Seprafilm Slurry Does Not Increase Complication Rates After Laparoscopic Colectomy

Adithya Suresh, MD, Ziad T Awad, MD FACS. University of Florida College of Medicine- Jacksonville

Seprafilm® adhesion barrier is proven to prevent adhesion formation after open abdominal and pelvic operations. However, with laparoscopy, a major technical roadblock is the delivery of these sheets into the peritoneal cavity. To avoid this problem, Seprafilm® slurry may be used to deliver the anti-adhesive barrier into the peritoneal cavity. The aim of this study was to evaluate the safety results, including incidence of postoperative complications and death after laparoscopic placement of Seprafilm® slurry in patients who underwent laparoscopic colectomy.

Methods: 100 consecutive laparoscopic colectomies [(group1, n=50, no Seprafilm, 07/2007-06/2008); (group 2, n=50, with Seprafilm® slurry, 07/2008-05/2009)] performed by a single surgeon was analyzed. In group 2, at the end of the procedure, two procedure packs of Seprafilm® (each pack containing six 3x 6 inch sheets) was made into a slurry by dissolving it into 120 mL of warm saline. This solution was then delivered into the peritoneal cavity using a 16 Fr. catheter. Group characteristics were evaluated with regard to age, sex, body mass index (BMI), and ASA score. Six complications: abdominal or pelvic abscess, anastomotic leak, wound infection, subcutaneous abscess, re-admission and re-operation within the first 30 days after surgery were reviewed. The chi square test was used to detect frequency differences among the complications from what was expected. The Relative Risks with 95% confidence intervals were calculated to determine whether differences in complication rates between the groups were statistically significant. Mortality was examined qualitatively at the 30 day post-operative period as well. Statistical analysis was performed using SPSS version 18.

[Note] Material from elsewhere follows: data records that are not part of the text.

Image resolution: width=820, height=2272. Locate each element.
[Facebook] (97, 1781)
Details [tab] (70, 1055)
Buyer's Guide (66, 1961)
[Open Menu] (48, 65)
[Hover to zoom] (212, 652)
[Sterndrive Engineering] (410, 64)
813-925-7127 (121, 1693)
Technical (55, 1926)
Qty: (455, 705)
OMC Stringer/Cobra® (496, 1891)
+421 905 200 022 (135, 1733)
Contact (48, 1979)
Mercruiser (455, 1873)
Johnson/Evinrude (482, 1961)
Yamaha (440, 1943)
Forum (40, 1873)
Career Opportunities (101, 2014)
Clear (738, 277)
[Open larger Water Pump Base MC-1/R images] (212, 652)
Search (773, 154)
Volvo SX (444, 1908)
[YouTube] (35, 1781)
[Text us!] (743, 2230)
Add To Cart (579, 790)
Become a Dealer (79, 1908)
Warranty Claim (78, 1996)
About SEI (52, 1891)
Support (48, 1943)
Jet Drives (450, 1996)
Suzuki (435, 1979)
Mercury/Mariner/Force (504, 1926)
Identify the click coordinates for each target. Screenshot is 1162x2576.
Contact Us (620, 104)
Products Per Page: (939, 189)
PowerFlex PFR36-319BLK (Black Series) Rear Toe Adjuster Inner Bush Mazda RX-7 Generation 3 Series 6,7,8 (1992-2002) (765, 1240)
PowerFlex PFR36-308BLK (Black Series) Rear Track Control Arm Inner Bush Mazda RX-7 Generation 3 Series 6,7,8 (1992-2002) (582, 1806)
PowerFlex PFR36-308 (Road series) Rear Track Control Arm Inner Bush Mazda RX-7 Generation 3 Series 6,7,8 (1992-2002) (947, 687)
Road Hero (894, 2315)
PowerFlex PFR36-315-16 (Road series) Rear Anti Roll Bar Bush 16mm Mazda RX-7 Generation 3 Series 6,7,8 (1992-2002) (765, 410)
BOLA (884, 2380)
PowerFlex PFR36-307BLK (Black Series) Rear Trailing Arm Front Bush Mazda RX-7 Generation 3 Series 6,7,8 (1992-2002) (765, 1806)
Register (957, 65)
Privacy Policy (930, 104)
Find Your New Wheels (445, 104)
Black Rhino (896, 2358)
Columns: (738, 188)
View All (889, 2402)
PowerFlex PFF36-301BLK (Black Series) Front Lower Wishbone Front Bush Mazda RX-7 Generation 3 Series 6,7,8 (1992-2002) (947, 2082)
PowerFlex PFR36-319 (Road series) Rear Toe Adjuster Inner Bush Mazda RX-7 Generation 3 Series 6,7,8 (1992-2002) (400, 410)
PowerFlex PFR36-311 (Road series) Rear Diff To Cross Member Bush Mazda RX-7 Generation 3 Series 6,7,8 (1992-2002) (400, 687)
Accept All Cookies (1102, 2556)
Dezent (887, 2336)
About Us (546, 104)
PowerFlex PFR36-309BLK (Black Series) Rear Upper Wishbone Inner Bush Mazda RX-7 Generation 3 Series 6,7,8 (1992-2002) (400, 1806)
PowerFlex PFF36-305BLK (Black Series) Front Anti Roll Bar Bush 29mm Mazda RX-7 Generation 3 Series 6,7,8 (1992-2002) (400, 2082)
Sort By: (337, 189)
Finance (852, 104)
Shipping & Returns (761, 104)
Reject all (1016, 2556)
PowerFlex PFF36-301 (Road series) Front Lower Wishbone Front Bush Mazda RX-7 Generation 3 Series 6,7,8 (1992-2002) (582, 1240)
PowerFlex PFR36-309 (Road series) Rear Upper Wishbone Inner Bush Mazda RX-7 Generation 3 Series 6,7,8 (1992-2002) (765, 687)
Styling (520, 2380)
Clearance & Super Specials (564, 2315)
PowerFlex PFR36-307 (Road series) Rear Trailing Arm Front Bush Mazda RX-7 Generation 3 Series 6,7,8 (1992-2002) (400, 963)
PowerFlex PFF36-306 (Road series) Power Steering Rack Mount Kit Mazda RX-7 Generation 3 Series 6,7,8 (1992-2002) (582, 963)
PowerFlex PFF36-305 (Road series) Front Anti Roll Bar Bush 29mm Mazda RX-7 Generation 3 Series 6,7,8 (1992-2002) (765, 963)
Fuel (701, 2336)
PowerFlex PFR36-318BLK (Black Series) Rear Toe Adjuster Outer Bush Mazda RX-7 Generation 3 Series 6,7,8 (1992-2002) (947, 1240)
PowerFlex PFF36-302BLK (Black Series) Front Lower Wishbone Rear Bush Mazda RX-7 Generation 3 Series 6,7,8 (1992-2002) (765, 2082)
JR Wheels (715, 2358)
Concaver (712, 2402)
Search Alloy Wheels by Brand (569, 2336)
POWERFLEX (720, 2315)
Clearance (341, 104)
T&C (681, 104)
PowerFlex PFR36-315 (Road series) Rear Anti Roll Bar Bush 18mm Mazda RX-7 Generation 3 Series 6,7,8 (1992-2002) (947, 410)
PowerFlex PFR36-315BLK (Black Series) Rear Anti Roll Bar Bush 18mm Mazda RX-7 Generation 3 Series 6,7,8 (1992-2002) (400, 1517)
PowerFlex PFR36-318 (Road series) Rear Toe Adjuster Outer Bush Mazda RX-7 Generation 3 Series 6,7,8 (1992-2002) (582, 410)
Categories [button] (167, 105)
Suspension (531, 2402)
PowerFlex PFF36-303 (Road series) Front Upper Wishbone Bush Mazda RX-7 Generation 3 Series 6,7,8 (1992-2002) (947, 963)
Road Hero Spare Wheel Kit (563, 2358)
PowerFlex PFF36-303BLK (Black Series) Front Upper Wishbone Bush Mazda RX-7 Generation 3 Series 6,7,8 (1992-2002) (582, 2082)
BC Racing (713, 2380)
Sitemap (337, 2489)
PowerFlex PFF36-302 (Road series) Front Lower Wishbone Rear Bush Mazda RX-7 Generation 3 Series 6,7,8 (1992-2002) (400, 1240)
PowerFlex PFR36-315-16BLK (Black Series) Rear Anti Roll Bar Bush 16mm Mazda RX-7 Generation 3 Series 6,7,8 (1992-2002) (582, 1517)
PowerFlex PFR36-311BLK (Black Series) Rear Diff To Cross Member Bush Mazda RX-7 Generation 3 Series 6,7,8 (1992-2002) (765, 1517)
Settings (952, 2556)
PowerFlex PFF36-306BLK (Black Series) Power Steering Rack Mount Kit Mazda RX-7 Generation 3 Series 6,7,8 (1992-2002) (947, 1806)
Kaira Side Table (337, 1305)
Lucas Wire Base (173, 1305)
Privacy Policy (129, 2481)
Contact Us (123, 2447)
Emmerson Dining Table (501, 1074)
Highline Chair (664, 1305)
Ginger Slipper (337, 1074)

Results: Both groups were statistically similar with regard to age, sex, BMI, and ASA score. Differences between control and experimental groups were examined for abdominal or pelvic abscess (4% Vs 2%); anastomotic leak (4% in both groups); subcutaneous abscess (2% in both groups). The rate of wound infection was 8% in group 1 and none in group 2. The re-operative rate was (8% Vs 6%), and the readmission rate was (6% Vs 8%). The mortality rate was 2% in group 1 and 4% in group 2. Neither the chi square tests or relative risks for complications were statistically significant. All deaths were unrelated to intra-abdominal complications in either group.

Conclusion: Initial data regarding Seprafilm® slurry indicate no significant difference in complication rates between control and experimental groups. This is the first study that evaluated the safety of Seprafilm® slurry in patients undergoing laparoscopic colectomy. Further long term follow-up is needed to test its efficacy.